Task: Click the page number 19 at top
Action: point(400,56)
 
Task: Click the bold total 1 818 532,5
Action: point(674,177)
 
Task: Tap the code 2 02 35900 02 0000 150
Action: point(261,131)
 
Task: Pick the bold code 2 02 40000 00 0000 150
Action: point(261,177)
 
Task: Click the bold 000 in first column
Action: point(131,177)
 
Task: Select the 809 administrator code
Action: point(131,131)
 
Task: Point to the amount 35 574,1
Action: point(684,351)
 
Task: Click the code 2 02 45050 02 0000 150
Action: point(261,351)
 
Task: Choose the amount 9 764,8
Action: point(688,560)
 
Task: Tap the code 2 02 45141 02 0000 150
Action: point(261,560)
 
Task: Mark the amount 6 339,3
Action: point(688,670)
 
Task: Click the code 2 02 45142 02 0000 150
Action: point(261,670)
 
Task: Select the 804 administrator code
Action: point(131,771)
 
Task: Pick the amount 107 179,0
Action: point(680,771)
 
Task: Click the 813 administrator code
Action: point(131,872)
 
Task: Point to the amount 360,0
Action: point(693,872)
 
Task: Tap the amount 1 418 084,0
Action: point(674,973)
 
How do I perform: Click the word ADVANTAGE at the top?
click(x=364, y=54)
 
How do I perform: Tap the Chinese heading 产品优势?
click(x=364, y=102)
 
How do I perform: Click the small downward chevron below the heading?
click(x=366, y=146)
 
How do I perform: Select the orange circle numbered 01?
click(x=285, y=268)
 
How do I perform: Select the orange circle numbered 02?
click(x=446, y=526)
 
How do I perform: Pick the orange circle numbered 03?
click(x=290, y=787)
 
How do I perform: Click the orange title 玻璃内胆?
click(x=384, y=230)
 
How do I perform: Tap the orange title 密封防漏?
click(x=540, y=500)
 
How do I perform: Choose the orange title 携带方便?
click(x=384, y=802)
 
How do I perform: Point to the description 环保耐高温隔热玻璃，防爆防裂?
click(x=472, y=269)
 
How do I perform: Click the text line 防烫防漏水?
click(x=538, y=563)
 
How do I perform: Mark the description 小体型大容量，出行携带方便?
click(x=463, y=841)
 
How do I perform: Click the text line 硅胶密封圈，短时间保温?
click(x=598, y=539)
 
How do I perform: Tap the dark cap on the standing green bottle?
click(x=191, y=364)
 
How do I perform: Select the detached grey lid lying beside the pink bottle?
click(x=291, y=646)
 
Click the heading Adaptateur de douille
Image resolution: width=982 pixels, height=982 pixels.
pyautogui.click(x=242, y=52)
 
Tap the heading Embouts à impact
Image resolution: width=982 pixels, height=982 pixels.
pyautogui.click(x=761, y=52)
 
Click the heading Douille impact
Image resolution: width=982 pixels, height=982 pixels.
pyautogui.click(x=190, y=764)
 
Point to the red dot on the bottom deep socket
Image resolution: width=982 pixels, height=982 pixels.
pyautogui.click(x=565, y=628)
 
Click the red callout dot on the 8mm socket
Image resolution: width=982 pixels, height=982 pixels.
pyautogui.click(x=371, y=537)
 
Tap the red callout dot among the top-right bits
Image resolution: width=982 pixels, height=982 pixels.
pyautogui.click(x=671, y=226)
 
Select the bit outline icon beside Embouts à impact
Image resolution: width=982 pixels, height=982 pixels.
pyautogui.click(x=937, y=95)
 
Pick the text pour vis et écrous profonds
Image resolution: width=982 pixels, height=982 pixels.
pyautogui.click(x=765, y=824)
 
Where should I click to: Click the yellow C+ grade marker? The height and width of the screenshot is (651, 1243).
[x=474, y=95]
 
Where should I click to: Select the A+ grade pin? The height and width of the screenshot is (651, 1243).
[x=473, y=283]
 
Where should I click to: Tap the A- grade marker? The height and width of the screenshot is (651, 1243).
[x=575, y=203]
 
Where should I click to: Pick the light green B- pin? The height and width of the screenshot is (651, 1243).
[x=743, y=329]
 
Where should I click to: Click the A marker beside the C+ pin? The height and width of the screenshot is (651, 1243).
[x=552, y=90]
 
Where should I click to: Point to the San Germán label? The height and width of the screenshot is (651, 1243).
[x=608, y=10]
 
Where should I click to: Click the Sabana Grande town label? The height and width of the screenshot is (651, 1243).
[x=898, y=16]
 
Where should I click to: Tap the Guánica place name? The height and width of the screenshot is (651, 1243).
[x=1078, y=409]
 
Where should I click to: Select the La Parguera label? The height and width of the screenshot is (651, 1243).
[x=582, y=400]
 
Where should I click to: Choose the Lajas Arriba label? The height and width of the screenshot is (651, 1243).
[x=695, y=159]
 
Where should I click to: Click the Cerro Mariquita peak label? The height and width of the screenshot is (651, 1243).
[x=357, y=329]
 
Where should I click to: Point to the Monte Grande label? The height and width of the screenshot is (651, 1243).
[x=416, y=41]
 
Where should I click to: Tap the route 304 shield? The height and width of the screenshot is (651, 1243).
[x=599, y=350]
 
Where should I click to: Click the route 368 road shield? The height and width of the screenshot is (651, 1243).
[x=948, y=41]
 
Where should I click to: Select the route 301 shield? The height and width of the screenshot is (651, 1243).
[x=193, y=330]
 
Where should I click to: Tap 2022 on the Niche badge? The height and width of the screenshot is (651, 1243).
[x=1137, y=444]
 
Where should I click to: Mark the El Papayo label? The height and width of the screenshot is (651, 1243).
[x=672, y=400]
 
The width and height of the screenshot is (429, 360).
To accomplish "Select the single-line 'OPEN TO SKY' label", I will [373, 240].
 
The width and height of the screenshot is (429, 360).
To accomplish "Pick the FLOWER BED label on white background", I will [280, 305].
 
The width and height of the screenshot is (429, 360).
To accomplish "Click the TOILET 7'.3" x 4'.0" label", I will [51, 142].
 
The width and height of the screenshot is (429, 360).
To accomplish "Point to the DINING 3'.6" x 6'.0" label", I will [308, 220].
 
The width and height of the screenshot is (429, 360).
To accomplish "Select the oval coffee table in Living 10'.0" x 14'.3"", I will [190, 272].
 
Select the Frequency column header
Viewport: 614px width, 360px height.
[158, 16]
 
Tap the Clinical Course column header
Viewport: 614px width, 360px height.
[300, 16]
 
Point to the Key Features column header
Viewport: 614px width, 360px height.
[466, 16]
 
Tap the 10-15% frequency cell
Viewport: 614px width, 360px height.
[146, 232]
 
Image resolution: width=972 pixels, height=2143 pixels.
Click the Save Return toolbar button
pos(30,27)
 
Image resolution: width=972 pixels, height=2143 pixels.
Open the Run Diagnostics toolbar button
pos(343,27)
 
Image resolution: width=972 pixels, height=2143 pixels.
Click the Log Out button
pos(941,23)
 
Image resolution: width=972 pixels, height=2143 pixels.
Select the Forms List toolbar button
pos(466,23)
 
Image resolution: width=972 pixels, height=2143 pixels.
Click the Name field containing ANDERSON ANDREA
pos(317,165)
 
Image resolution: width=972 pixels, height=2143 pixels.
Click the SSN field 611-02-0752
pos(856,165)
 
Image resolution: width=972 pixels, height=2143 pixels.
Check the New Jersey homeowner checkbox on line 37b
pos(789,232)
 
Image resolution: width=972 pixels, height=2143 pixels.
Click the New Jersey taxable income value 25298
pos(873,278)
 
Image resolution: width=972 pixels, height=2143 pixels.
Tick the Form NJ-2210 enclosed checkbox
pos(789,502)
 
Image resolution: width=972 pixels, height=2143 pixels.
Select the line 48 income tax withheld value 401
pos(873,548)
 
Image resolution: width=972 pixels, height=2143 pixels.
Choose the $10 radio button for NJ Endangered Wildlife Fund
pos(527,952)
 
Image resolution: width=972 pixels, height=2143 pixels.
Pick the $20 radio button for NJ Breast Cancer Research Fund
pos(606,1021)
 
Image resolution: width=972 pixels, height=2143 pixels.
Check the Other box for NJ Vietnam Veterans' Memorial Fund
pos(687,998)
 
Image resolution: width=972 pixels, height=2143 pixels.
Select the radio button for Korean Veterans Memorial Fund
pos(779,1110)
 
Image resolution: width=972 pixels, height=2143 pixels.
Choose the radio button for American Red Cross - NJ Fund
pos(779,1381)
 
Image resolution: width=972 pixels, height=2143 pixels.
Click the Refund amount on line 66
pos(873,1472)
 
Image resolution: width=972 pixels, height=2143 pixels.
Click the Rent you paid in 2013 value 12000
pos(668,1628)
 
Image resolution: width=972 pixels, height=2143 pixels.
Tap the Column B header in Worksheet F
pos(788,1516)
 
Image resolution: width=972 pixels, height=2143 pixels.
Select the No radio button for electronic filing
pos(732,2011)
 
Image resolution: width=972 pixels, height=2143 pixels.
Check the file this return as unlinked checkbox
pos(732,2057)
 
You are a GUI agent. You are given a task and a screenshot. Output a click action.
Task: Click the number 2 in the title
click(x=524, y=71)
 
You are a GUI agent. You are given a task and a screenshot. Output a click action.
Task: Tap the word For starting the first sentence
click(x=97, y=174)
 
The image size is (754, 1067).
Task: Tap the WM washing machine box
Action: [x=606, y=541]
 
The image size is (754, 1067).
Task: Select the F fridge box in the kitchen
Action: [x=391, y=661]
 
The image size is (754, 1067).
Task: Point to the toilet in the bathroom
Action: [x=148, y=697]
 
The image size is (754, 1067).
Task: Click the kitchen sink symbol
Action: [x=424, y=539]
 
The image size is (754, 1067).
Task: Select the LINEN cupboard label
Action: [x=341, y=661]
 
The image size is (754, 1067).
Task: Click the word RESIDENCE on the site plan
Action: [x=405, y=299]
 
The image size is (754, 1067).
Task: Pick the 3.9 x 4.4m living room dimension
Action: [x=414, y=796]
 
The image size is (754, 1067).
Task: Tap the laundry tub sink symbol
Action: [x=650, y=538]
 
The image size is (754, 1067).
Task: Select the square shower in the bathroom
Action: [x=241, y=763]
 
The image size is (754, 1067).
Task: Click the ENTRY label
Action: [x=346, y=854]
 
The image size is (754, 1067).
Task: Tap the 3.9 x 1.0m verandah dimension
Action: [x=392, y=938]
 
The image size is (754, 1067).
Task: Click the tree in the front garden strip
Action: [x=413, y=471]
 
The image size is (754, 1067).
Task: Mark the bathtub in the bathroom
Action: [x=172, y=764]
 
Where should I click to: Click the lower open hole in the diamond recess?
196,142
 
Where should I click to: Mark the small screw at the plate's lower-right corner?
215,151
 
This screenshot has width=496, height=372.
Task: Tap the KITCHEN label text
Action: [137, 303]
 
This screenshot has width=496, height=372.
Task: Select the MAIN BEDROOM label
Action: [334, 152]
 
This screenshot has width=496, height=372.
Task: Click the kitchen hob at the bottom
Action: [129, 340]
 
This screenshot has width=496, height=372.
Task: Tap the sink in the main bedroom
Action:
++++++
WHAT NEEDS TO BE DONE => Give the data lines starting at the line that contains "Select the bit" and ending at the line that contains "[x=474, y=95]" as a JSON list of strings, one per line, with blank lines omitted.

THE COMPLETED TASK =>
[
  "Select the bit outline icon beside Embouts à impact",
  "Image resolution: width=982 pixels, height=982 pixels.",
  "pyautogui.click(x=937, y=95)",
  "Pick the text pour vis et écrous profonds",
  "Image resolution: width=982 pixels, height=982 pixels.",
  "pyautogui.click(x=765, y=824)",
  "Where should I click to: Click the yellow C+ grade marker? The height and width of the screenshot is (651, 1243).",
  "[x=474, y=95]"
]